The futures market for handysize bulkers will be kick-started next quarter, when two major clearing houses begin clearing trades for the first time in years.

The Singapore Exchange (SGX) confirmed to TradeWinds that it will soon begin clearing forward freight agreement (FFA) trades for a basket of 38,000-dwt handysize time charter rates.

The company aims to launch the service in the second quarter, pending regulatory approvals. SGX has mooted a potential launch date of 16 April, TradeWinds understands.

The handysize futures market has been on ice for some years and was previously based on the Baltic Exchange's old 28,000-dwt benchmark, but even then the paper was thinly traded.

The Baltic launched its benchmarks for 38,000-dwt handysizes in March 2018, but there were no paper trades last year because the derivatives are not currently brokered or being cleared.

Bulker operator Ultrabulk has led a group of shipowners in calling for clearing houses to list handysize contracts, on the back of the ever-strengthening charter market.

Hans-Christian Olesen, Ultrabulk's executive vice-president and head of panamaxes and supramaxes, has led the project in his capacity as advisor to the Baltic's Index Committee.

"The incentive is to give the players another tool to manage their book," he said.

Quirks of the trade

But the handysize market is not necessarily a natural fit for derivatives.

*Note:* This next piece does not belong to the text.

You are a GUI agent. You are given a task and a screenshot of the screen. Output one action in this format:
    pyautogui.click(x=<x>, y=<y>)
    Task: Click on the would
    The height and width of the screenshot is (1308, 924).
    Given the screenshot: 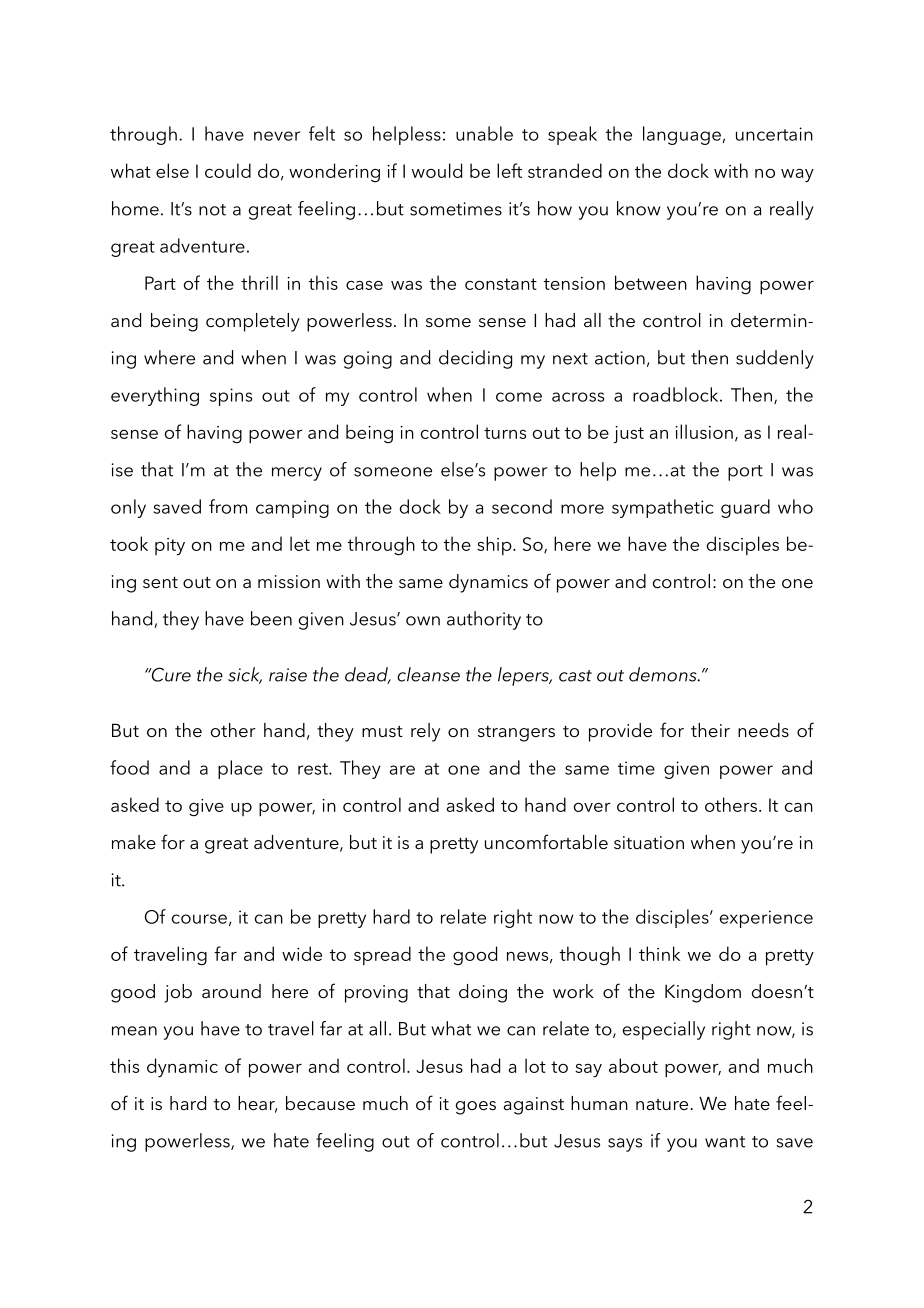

Handysizes typically trade on short-haul routes within one region and there are no clearly defined front-haul and back-haul trades, unlike those for larger bulkers.

Olesen, however, sees potential for the futures market because it will help operators take longer-term cover with less risk.

"Typically it's difficult to take two or three-year contracts of affreightment on the cargo side," he explained.

"That's where it will come in useful to have a derivative — because if you want to take a ship for time charter for three years, you might want to cover the last year on a piece of paper."

TradeWinds understands that owner-operators such as Oldendorff, Norden and J Lauritzen have also expressed a potential interest in handysize FFAs, as has major charterer Cargill.

Kenny Groth, SGX's director of commodities in London, said it wants to provide the handysize segment with more precise hedging tools.

"We are seeing strong demand from our clients looking for ways to manage Covid-related supply-chain disruptions, and believe the introduction of this new handysize product will play an effective role in enabling the shipping community with new risk-management instruments," Groth told TradeWinds.

But the big challenge for the handysize FFA market will be creating liquidity and finding market participants.

Why not just trade supramax contracts?

Some parties could come from the paper market for 58,000-dwt supramax bulkers, which is currently well traded, with volumes up by 34% in 2020 for the key 10TC contract.

But participants might be better off continuing to trade supramax contracts, rather than moving to a new handy paper market, according to Kerry Deal, head of business development at the world's largest FFA broker, Freight Investor Services.

"Given that the correlation between the handysize 7TC average and the supramax 10TC average for the whole of 2020 was nearly 96%, using and developing the highly liquid supramax FFA market as a proxy for trading any handysize exposure would be preferable to splitting liquidity on a new contract," he said.

Duncan Dunn, senior director at SSY Futures, thinks both markets should be able to succeed independently.

"Based on the level of enquiry we've been getting recently, I'd say we have a very good chance that we would see this new contract thrive, and it will attract new participants," he added.

"At the same time, the 58,000-dwt supramax contract will continue to grow, simply because there are a lot of vessels in those two sizes and more of the operators and other users are beginning to use a modern approach to trading."

This "modern" approach is fuelling interest in the emerging handysize futures market, he explained.

"In most cases, our enquiry is driven either by a belief that there is an opportunity to lock in a rate somewhat better than what we've seen recently, or they are interested to find a way to tender competitively for new business and then lock in their profit margin using FFAs," Dunn said.

The strength of supramax futures

The paper market for supramax contracts has gone from strength to strength over the past decade, according to Duncan Dunn, senior director of SSY Futures.

"In the last 10 years, we've obviously seen very good trend growth in the FFA market overall. We've seen a trend growth of about 50% in the last 10 years in terms of overall volume, but the thing that we really note is that the supramax sector, while if not the largest, has been one of the fastest-growing components of that," he said.

Trading volumes for supramax contracts have doubled and open interest has trebled over the past decade.

Dunn thinks this shows that users of supramax FFAs are taking a longer-term view and it demonstrates that freight hedging is becoming increasingly strong within the supramax paper market.

"I would very much characterise the supramax interest and inquiry as coming from modern shipowning companies, probably with a strong partnership from financial investors, who are particularly savvy and who are used to derivatives, who've been looking in that period a lot at the ultramax as the sort of sweet spot of the market in terms of risk-adjusted return."

Dunn thinks there is room for a new contract for the many 38,000-dwt vessels that are looking for a hedging opportunity closer to their existing size than the current supramax contract.